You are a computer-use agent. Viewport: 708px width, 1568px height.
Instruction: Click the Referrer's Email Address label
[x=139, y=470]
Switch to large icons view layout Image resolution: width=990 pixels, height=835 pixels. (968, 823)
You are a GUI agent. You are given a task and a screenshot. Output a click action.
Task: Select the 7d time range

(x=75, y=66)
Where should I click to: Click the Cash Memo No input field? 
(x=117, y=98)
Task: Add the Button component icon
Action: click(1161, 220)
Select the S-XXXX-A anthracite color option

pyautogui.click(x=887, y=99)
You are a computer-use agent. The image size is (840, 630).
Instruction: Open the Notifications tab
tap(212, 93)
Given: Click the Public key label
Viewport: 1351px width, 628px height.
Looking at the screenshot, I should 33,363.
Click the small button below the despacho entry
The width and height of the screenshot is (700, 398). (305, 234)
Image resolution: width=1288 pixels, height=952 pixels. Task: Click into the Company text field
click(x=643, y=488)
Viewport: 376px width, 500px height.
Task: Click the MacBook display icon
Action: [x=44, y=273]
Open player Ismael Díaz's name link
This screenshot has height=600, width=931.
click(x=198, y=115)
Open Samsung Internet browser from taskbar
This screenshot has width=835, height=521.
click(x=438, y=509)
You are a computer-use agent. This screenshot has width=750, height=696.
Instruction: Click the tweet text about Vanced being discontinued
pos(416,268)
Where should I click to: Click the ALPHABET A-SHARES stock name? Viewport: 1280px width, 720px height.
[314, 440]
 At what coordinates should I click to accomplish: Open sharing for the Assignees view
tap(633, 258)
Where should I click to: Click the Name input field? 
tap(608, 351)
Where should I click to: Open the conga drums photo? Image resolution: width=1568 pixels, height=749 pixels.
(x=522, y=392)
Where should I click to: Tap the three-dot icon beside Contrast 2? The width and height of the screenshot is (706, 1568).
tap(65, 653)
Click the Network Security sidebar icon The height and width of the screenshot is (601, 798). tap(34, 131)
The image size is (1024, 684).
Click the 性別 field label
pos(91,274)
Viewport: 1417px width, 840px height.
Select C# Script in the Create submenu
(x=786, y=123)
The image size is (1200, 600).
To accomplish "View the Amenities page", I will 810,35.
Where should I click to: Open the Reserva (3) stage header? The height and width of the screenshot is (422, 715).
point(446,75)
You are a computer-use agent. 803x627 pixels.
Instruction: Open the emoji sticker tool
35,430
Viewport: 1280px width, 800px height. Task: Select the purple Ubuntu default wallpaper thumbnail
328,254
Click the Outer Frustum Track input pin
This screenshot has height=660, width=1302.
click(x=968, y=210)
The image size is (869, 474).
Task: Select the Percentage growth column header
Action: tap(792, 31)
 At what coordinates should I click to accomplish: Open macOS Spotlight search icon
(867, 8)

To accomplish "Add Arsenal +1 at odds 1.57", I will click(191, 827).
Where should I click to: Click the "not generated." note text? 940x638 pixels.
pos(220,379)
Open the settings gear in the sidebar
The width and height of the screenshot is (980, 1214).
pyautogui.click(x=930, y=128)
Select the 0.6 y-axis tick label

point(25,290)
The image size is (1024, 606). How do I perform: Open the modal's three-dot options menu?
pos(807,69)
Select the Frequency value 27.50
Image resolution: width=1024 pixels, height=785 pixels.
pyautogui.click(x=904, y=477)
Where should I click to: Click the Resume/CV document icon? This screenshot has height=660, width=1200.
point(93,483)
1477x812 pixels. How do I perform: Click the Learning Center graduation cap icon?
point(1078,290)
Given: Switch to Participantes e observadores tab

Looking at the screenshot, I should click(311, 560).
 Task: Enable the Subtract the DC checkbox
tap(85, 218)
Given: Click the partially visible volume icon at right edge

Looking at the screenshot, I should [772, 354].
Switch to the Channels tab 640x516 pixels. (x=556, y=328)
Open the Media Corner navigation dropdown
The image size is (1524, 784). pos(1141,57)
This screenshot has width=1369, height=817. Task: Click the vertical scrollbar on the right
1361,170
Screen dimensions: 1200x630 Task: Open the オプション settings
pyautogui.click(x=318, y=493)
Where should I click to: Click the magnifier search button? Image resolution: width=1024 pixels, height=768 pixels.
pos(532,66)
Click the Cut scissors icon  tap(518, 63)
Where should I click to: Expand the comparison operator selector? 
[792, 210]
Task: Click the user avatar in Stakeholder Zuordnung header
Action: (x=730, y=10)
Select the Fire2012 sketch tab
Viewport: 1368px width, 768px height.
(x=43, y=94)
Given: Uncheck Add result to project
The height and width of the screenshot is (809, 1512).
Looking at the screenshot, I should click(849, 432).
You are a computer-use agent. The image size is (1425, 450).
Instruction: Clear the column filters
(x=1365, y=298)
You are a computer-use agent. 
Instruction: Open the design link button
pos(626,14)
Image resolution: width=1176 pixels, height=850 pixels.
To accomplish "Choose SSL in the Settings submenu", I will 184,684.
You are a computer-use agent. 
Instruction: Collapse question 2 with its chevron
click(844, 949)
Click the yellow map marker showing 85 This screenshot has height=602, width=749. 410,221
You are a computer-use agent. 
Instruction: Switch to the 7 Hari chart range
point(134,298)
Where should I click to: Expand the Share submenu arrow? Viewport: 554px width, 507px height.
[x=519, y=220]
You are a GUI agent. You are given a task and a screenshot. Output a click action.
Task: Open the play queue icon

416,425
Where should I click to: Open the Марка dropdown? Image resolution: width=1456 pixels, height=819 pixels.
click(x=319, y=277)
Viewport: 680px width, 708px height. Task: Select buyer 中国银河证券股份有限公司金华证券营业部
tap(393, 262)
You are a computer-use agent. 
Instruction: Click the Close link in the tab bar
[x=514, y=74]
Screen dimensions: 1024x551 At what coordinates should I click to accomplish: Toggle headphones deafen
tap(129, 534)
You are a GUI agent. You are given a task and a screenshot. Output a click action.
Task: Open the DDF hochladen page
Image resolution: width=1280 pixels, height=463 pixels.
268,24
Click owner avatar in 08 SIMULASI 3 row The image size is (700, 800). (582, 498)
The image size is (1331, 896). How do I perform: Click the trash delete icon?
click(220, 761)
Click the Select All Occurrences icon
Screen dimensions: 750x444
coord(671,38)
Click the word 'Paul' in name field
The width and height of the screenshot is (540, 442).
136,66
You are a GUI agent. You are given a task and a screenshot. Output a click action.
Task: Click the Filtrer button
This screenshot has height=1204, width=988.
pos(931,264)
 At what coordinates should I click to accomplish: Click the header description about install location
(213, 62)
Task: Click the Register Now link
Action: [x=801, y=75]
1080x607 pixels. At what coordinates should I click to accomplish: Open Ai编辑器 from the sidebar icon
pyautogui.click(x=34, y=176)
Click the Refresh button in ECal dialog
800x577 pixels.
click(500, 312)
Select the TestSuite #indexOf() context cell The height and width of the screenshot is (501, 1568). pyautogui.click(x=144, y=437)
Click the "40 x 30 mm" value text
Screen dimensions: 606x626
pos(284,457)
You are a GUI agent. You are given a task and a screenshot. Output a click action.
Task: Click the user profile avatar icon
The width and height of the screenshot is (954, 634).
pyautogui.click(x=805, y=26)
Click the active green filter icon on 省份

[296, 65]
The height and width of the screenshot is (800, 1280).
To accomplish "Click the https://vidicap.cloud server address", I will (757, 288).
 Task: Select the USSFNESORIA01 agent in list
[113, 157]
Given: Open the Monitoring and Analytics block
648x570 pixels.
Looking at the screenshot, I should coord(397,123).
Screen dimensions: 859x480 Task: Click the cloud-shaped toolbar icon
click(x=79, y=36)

================

PROBLEM DESCRIPTION
Once more, write out all the data exactly.

ANSWER SPACE
You are a computer-use agent. Viewport: 708px width, 1568px height.
Instruction: Click the Referrer's Email Address label
[x=139, y=470]
Switch to large icons view layout Image resolution: width=990 pixels, height=835 pixels. (968, 823)
You are a GUI agent. You are given a task and a screenshot. Output a click action.
Task: Select the 7d time range

(x=75, y=66)
Where should I click to: Click the Cash Memo No input field? 
(x=117, y=98)
Task: Add the Button component icon
Action: click(1161, 220)
Select the S-XXXX-A anthracite color option

pyautogui.click(x=887, y=99)
You are a computer-use agent. The image size is (840, 630).
Instruction: Open the Notifications tab
tap(212, 93)
Given: Click the Public key label
Viewport: 1351px width, 628px height.
Looking at the screenshot, I should 33,363.
Click the small button below the despacho entry
The width and height of the screenshot is (700, 398). (305, 234)
Image resolution: width=1288 pixels, height=952 pixels. Task: Click into the Company text field
click(x=643, y=488)
Viewport: 376px width, 500px height.
Task: Click the MacBook display icon
Action: [x=44, y=273]
Open player Ismael Díaz's name link
This screenshot has height=600, width=931.
click(x=198, y=115)
Open Samsung Internet browser from taskbar
This screenshot has width=835, height=521.
click(x=438, y=509)
You are a computer-use agent. This screenshot has width=750, height=696.
Instruction: Click the tweet text about Vanced being discontinued
pos(416,268)
Where should I click to: Click the ALPHABET A-SHARES stock name? Viewport: 1280px width, 720px height.
[314, 440]
 At what coordinates should I click to accomplish: Open sharing for the Assignees view
tap(633, 258)
Where should I click to: Click the Name input field? 
tap(608, 351)
Where should I click to: Open the conga drums photo? Image resolution: width=1568 pixels, height=749 pixels.
(x=522, y=392)
Where should I click to: Tap the three-dot icon beside Contrast 2? The width and height of the screenshot is (706, 1568).
tap(65, 653)
Click the Network Security sidebar icon The height and width of the screenshot is (601, 798). tap(34, 131)
The image size is (1024, 684).
Click the 性別 field label
pos(91,274)
Viewport: 1417px width, 840px height.
Select C# Script in the Create submenu
(x=786, y=123)
The image size is (1200, 600).
To accomplish "View the Amenities page", I will 810,35.
Where should I click to: Open the Reserva (3) stage header? The height and width of the screenshot is (422, 715).
point(446,75)
You are a computer-use agent. 803x627 pixels.
Instruction: Open the emoji sticker tool
35,430
Viewport: 1280px width, 800px height. Task: Select the purple Ubuntu default wallpaper thumbnail
328,254
Click the Outer Frustum Track input pin
This screenshot has height=660, width=1302.
click(x=968, y=210)
The image size is (869, 474).
Task: Select the Percentage growth column header
Action: tap(792, 31)
 At what coordinates should I click to accomplish: Open macOS Spotlight search icon
(867, 8)

To accomplish "Add Arsenal +1 at odds 1.57", I will click(191, 827).
Where should I click to: Click the "not generated." note text? 940x638 pixels.
pos(220,379)
Open the settings gear in the sidebar
The width and height of the screenshot is (980, 1214).
pyautogui.click(x=930, y=128)
Select the 0.6 y-axis tick label

point(25,290)
The image size is (1024, 606). How do I perform: Open the modal's three-dot options menu?
pos(807,69)
Select the Frequency value 27.50
Image resolution: width=1024 pixels, height=785 pixels.
pyautogui.click(x=904, y=477)
Where should I click to: Click the Resume/CV document icon? This screenshot has height=660, width=1200.
point(93,483)
1477x812 pixels. How do I perform: Click the Learning Center graduation cap icon?
point(1078,290)
Given: Switch to Participantes e observadores tab

Looking at the screenshot, I should click(311, 560).
 Task: Enable the Subtract the DC checkbox
tap(85, 218)
Given: Click the partially visible volume icon at right edge

Looking at the screenshot, I should [772, 354].
Switch to the Channels tab 640x516 pixels. (x=556, y=328)
Open the Media Corner navigation dropdown
The image size is (1524, 784). pos(1141,57)
This screenshot has width=1369, height=817. Task: Click the vertical scrollbar on the right
1361,170
Screen dimensions: 1200x630 Task: Open the オプション settings
pyautogui.click(x=318, y=493)
Where should I click to: Click the magnifier search button? Image resolution: width=1024 pixels, height=768 pixels.
pos(532,66)
Click the Cut scissors icon  tap(518, 63)
Where should I click to: Expand the comparison operator selector? 
[792, 210]
Task: Click the user avatar in Stakeholder Zuordnung header
Action: (x=730, y=10)
Select the Fire2012 sketch tab
Viewport: 1368px width, 768px height.
(x=43, y=94)
Given: Uncheck Add result to project
The height and width of the screenshot is (809, 1512).
Looking at the screenshot, I should click(849, 432).
You are a computer-use agent. The image size is (1425, 450).
Instruction: Clear the column filters
(x=1365, y=298)
You are a computer-use agent. 
Instruction: Open the design link button
pos(626,14)
Image resolution: width=1176 pixels, height=850 pixels.
To accomplish "Choose SSL in the Settings submenu", I will 184,684.
You are a computer-use agent. 
Instruction: Collapse question 2 with its chevron
click(844, 949)
Click the yellow map marker showing 85 This screenshot has height=602, width=749. 410,221
You are a computer-use agent. 
Instruction: Switch to the 7 Hari chart range
point(134,298)
Where should I click to: Expand the Share submenu arrow? Viewport: 554px width, 507px height.
[x=519, y=220]
You are a GUI agent. You are given a task and a screenshot. Output a click action.
Task: Open the play queue icon

416,425
Where should I click to: Open the Марка dropdown? Image resolution: width=1456 pixels, height=819 pixels.
click(x=319, y=277)
Viewport: 680px width, 708px height. Task: Select buyer 中国银河证券股份有限公司金华证券营业部
tap(393, 262)
You are a computer-use agent. 
Instruction: Click the Close link in the tab bar
[x=514, y=74]
Screen dimensions: 1024x551 At what coordinates should I click to accomplish: Toggle headphones deafen
tap(129, 534)
You are a GUI agent. You are given a task and a screenshot. Output a click action.
Task: Open the DDF hochladen page
Image resolution: width=1280 pixels, height=463 pixels.
268,24
Click owner avatar in 08 SIMULASI 3 row The image size is (700, 800). (582, 498)
The image size is (1331, 896). How do I perform: Click the trash delete icon?
click(220, 761)
Click the Select All Occurrences icon
Screen dimensions: 750x444
coord(671,38)
Click the word 'Paul' in name field
The width and height of the screenshot is (540, 442).
136,66
You are a GUI agent. You are given a task and a screenshot. Output a click action.
Task: Click the Filtrer button
This screenshot has height=1204, width=988.
pos(931,264)
 At what coordinates should I click to accomplish: Click the header description about install location
(213, 62)
Task: Click the Register Now link
Action: [x=801, y=75]
1080x607 pixels. At what coordinates should I click to accomplish: Open Ai编辑器 from the sidebar icon
pyautogui.click(x=34, y=176)
Click the Refresh button in ECal dialog
800x577 pixels.
click(500, 312)
Select the TestSuite #indexOf() context cell The height and width of the screenshot is (501, 1568). pyautogui.click(x=144, y=437)
Click the "40 x 30 mm" value text
Screen dimensions: 606x626
pos(284,457)
You are a GUI agent. You are given a task and a screenshot. Output a click action.
Task: Click the user profile avatar icon
The width and height of the screenshot is (954, 634).
pyautogui.click(x=805, y=26)
Click the active green filter icon on 省份

[296, 65]
The height and width of the screenshot is (800, 1280).
To accomplish "Click the https://vidicap.cloud server address", I will (757, 288).
 Task: Select the USSFNESORIA01 agent in list
[113, 157]
Given: Open the Monitoring and Analytics block
648x570 pixels.
Looking at the screenshot, I should coord(397,123).
Screen dimensions: 859x480 Task: Click the cloud-shaped toolbar icon
click(x=79, y=36)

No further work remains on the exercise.